By the end of Chi-Raq, Lee is throwing the audience nauseating tonal shift after nauseating tonal shift. One part of the story is a loony sex cartoon with scantily clad women in chastity belts with padlocks dangling from their crotches. Another part is a preachy and didactic Very Serious Movie about street violence. Another is a tragic drama about a young girl shot and murdered by a stray bullet in a drive-by, and her mother’s search for answers. They’re all colliding against each other, with no rhyme or reason, and they feel like they have nothing to do with each other except that they all have everything to do with each other. Lee has absolutely no sense of control in this movie, and it feels as cynical as it does angry.
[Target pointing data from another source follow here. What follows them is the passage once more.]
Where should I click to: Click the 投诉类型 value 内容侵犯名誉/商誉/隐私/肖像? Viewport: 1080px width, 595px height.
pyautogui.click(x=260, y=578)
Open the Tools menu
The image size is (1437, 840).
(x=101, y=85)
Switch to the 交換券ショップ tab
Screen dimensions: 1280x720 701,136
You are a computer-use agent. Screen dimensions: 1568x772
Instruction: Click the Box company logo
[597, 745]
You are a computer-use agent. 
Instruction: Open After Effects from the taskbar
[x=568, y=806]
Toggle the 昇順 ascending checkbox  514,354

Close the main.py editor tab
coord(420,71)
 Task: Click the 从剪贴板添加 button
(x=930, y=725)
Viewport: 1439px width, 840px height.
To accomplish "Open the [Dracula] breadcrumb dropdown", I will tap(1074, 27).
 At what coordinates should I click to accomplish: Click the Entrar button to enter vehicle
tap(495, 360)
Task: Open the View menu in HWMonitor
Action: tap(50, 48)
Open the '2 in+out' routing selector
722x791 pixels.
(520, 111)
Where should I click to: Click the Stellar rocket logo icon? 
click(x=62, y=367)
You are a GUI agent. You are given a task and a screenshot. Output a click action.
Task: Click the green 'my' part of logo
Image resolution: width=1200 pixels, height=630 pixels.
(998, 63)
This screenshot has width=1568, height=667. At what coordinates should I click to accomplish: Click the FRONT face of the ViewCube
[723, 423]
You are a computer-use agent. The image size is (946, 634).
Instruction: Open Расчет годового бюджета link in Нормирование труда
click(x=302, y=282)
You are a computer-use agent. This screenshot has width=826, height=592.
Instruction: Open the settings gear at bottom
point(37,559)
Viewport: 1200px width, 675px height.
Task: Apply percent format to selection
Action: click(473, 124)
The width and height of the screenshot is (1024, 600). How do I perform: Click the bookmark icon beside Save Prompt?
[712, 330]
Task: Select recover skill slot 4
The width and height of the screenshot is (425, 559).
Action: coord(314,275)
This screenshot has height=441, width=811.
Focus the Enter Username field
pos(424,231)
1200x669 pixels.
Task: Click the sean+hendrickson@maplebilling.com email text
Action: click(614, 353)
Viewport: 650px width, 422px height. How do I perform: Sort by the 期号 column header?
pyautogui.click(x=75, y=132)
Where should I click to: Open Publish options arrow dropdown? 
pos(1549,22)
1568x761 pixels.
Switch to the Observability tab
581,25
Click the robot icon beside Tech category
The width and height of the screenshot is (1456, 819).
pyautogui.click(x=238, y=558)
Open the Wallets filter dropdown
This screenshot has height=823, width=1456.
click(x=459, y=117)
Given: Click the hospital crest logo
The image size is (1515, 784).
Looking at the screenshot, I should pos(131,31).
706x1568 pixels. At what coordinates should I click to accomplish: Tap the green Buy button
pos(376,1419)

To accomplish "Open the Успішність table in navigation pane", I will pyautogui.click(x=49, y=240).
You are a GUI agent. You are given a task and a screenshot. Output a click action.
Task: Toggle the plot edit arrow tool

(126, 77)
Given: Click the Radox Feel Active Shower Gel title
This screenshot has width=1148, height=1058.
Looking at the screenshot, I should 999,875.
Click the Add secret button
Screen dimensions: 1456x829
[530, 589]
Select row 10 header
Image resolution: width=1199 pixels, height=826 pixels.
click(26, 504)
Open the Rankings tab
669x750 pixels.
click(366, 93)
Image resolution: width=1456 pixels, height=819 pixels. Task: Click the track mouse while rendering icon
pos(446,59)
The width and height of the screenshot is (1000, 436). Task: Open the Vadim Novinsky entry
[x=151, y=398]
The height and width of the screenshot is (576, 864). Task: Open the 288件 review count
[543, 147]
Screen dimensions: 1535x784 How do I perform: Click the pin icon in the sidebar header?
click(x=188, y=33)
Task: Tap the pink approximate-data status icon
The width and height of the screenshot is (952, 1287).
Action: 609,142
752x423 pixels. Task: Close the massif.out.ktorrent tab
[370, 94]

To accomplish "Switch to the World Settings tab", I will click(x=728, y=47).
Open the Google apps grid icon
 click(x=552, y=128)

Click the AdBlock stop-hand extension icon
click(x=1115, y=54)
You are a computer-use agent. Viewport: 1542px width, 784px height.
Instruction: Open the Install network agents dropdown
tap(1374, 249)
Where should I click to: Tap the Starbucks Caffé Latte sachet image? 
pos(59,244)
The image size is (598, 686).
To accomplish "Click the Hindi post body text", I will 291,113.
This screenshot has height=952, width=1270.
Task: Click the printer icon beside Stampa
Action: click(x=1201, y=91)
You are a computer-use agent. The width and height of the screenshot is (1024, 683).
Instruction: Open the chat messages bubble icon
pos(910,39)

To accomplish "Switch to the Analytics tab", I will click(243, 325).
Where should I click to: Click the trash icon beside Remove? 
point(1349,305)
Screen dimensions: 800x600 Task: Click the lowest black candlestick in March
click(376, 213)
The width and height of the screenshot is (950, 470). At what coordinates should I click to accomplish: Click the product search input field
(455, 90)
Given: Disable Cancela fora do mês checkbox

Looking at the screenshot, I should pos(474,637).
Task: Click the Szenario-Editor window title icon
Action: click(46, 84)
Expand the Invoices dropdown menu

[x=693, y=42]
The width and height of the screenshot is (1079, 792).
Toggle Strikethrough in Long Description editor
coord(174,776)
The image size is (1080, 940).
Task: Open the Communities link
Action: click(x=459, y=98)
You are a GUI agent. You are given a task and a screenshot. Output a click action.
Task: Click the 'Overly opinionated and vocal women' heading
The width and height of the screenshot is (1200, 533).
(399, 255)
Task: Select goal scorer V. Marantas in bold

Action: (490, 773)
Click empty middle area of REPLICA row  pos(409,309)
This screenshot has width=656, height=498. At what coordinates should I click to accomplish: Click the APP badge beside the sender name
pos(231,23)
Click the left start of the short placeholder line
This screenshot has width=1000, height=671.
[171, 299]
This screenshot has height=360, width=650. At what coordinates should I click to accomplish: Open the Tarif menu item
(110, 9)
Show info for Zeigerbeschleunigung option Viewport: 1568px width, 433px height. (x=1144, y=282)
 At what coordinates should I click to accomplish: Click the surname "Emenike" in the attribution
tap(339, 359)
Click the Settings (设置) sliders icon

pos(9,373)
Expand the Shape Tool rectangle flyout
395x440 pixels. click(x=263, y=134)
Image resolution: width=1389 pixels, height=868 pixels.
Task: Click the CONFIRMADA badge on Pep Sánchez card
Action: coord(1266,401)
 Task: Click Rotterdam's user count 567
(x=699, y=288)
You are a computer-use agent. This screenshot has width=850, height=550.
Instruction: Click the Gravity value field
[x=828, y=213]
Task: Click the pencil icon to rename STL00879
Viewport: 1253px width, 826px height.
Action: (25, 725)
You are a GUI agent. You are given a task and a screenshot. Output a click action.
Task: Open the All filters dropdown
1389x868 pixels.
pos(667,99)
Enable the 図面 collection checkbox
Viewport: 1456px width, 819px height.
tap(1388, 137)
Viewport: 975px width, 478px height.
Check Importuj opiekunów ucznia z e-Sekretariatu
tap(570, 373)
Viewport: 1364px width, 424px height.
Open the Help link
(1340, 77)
Though Lee’s visual sense has never been better, Chi-Raq is a movie off the fucking rails. It’s vital. It’s problematic. It’s hilarious. It’s obvious. It’s reductive. Chi-Raq is, essentially, an old man yelling at the youth to get off his lawn and stop shooting his neighborhood. Unlike John Singleton’s Boyz N The Hood (celebrating 25 years in 2016), Lee has few answers. He knows the causes, but cannot integrate them in reality. He knows the symptoms, even citing the Black Lives Matter movement as a symptom of the constant oppression of the impoverished. But, he can’t figure out a real answer. And, for a movie that exclaims “This is an emergency” and has a rather hopeful ending, that’s a major problem.